Z Code
Windows Cloud: Choosing Between Windows Azure and SQL Azure Table Storage
Both are equally good cloud storage mechanisms -- here's the pros and cons of each so you can make the best decision for your projects.
- By Joseph Fultz
- 03/09/2012
I find many of my customers and colleagues have a hard time
deciding what storage mechanism to use in the cloud. Often, the point of
confusion is understanding the differences between Windows Azure Table
Storage and SQL Azure.
I can't tell anyone which technology choice to make, but I will provide
some guidelines for making the decision when evaluating the needs of the
solution and the solution team against the features and the constraints
for both Windows Azure Table Storage and SQL Azure. Additionally, I'll add
in a sprinkle of code so you can get the developer feel for working with
each.
Data Processing
SQL Azure and other relational databases usually
provide data-processing capabilities on top of a storage system.
Generally, RDBMS users are more interested in data processing than the raw
storage and retrieval aspects of a database.
For example, if you want to find out the total revenue for the company
in a given period, you might have to scan hundreds of megabytes of sales
data and calculate a SUM. In a database, you can send a single query (a
few bytes) to the database that will cause the database to retrieve the
data (possibly many gigabytes) from disk into memory, filter the data
based on the appropriate time range (down to several hundred megabytes in
common scenarios), calculate the sum of the sales figures and return the
number to the client application (a few bytes).
To do this with a pure storage system requires the machine running the
application code to retrieve all of the raw data over the network from the
storage system, and then the developer has to write the code to execute a
SUM on the data. Moving a lot of data from storage to the app for data
processing tends to be very expensive and slow.
SQL Azure provides data-processing capabilities through queries,
transactions and stored procedures that are executed on the server side,
and only the results are returned to the app. If you have an application
that requires data processing over large data sets, then SQL Azure is a
good choice. If you have an app that stores and retrieves (scans/filters)
large datasets but does not require data processing, then Windows Azure
Table Storage is a superior choice.
—Tony Petrossian, Principal Program Manager,
Windows Azure
Reviewing the Options
Expanding the scope briefly to include the other storage mechanisms in
order to convey a bit of the big picture, at a high level it's easy to
separate storage options into these big buckets:
- Relational data access: SQL Azure
- File and object access: Windows Azure Storage
- Disk-based local cache: role local storage
However, to further qualify the choices, you can start asking some
simple questions such as:
- How do I make files available to all roles commonly?
- How can I make files available and easily update them?
- How can I provide structured access semantics, but also provide
sufficient storage and performance?
- Which provides the best performance or best scalability?

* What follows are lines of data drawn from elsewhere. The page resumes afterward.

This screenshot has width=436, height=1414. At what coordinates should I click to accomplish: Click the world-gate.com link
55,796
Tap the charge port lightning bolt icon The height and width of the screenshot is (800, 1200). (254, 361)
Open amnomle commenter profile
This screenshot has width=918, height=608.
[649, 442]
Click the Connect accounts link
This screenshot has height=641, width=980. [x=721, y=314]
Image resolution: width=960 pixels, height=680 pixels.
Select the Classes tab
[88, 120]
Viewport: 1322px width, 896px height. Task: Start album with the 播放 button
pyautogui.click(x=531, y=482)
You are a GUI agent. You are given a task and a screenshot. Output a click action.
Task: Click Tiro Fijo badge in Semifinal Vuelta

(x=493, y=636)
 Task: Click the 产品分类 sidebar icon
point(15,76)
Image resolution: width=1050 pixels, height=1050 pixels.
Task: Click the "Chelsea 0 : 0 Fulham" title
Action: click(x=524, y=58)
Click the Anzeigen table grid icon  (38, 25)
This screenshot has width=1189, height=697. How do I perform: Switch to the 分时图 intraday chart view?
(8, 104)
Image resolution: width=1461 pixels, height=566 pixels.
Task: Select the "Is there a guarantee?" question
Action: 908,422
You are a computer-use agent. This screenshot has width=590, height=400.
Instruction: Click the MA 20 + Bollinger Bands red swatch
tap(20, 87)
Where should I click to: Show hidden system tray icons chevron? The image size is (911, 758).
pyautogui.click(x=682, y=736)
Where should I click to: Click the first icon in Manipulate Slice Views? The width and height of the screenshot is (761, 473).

- What are the training requirements?
- What is the management story?
The path to a clear decision starts to muddy and it's easy to get lost
in a feature benefit-versus-constraint comparison. Focusing back on SQL
Azure and Windows Azure Table Storage, I'm going to describe some ideal
usage patterns and give some code examples using each.
SQL Azure Basics
SQL Azure provides the base functionality of a relational database for
use by applications. If an application has data that needs to be hosted in
a relational database management system (RDBMS), then this is the way to
go. It provides all of the common semantics for data access via SQL
statements. In addition, SQL Server Management Studio (SSMS) can hook
directly up to SQL Azure, which provides for an easy-to-use and well-known
means of working with the database outside of the code.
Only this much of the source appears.